Em um jogo de Rastro de Cthulhu, os jogadores criam investigadores. Primeiramente escolhem uma ocupação original e depois gastam seus pontos de criação em suas habilidades. Márcio decide criar um investigador chamado Oscar, que era um Diletante vivendo de uma herança, e decide investir seu tempo livre investigando os Mythos. Entretanto, a personagem possui uma personalidade a mais, Dr. Jekyll, um homem que acredita ser um médico de guerra. Márcio sabe que a sua personagem nunca foi para a Escola de Medicina; entretanto, a personalidade não sabe disso, então o rapaz poderá gastar pontos nas habilidades de medicina pela forte convicção do Dr. Jekyll, mantendo a proporcionalidade.

Em outras palavras, Dr. Jekyll se aproximará de um autêntico médico, entretanto não terá a pontuação conforme um médico real, e quem fará essa medição é você jogador, e dependendo da devida situação você fará o polimento das personagens sob a expressão “dois pesos, duas medidas”, podendo alterar inclusive questões linguísticas e/ou físicas. Sua personagem pode ser um padre católico de setenta anos em uma de suas personalidades e um imigrante árabe marginalizado que não teve outra opção senão o crime. As combinações são infinitas, e quanto maior a diversidade, mais interessante será o desenrolar da personagem.

SIMPLIFICANDO…

Ainda há uma opção para você que encontra certos limites na criatividade: você pode realizar um tipo de sorteio em suas duas fichas para a outra personalidade. Funciona assim: Você irá criar sua personagem conforme queira. Na hora de criar a outra persona, role os dados para a criação e compare os resultados com os que você já possui, vendo o que muda de uma para outra. Assim você pode ter um halterofilista como outra persona ao ver que a força supera drasticamente a força original de sua personagem, ou ainda, em suas rolagens, a sorte parece ter abandonado os seus dados e sua Percepção atinge o menor valor possível. O que fazer com isso? Existem casos de pessoas com TDI que assumem deficiências e limitações podendo crer que são cegas, por exemplo, vivendo de acordo. Não há limite para o que a mente humana é capaz de criar.
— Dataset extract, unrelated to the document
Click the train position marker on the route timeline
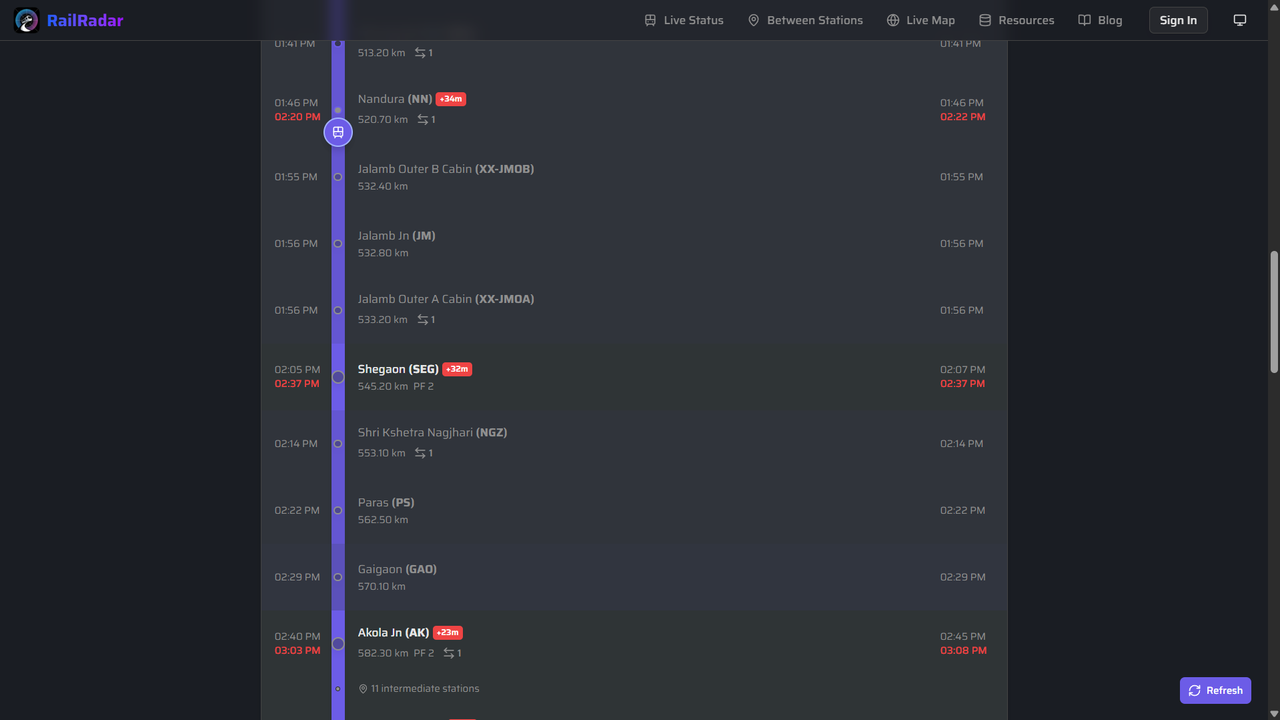Screen dimensions: 1280x720 (338, 131)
Isso pode estar um pouco confuso, mas vamos facilitar: suas opções são criar duas personas e rolar dados/distribuir pontos de acordo, ou ainda, criar uma personagem e deixar a sorte criar a outra persona.

FRAGMENTOS

Vamos falar sobre consciência agora. Conforme dito acima, as personalidades não possuem memória do que a outra sabe ou faz, e em casos mais graves, o lapso de memória afeta até a percepção da existência de outras personalidades.  Você que vai jogar deve determinar o quão grave é a amnésia dissociativa e se a sua PJ sabe da existência da outra personalidade com que compartilha o corpo, lembrando sempre que deve haver a separação entre o conhecimento de uma e outra, sendo ainda mais difícil de se evitar o meta-game (quando o jogador usa informação que não fora obtida pela personagem e sim pela pessoa do jogador), uma vez que existem as informações não compartilhadas, obtidas por duas personagens distintas.

Por fim, faço uma consideração especial para que o jogador que vá interpretar uma pessoa com TDI: Esteja atento à dificuldade da tarefa. O transtorno causa muito sofrimento para seus portadores e torna a vida extremamente penosa., Tenha em mente que adicionar essa característica pode não ser recomendado caso você ainda esteja iniciando no RPG. Caso se sinta seguro para tal, desejo-lhe um bom divertimento, e lembre-se: “as personalidades são os que elas acham que são”.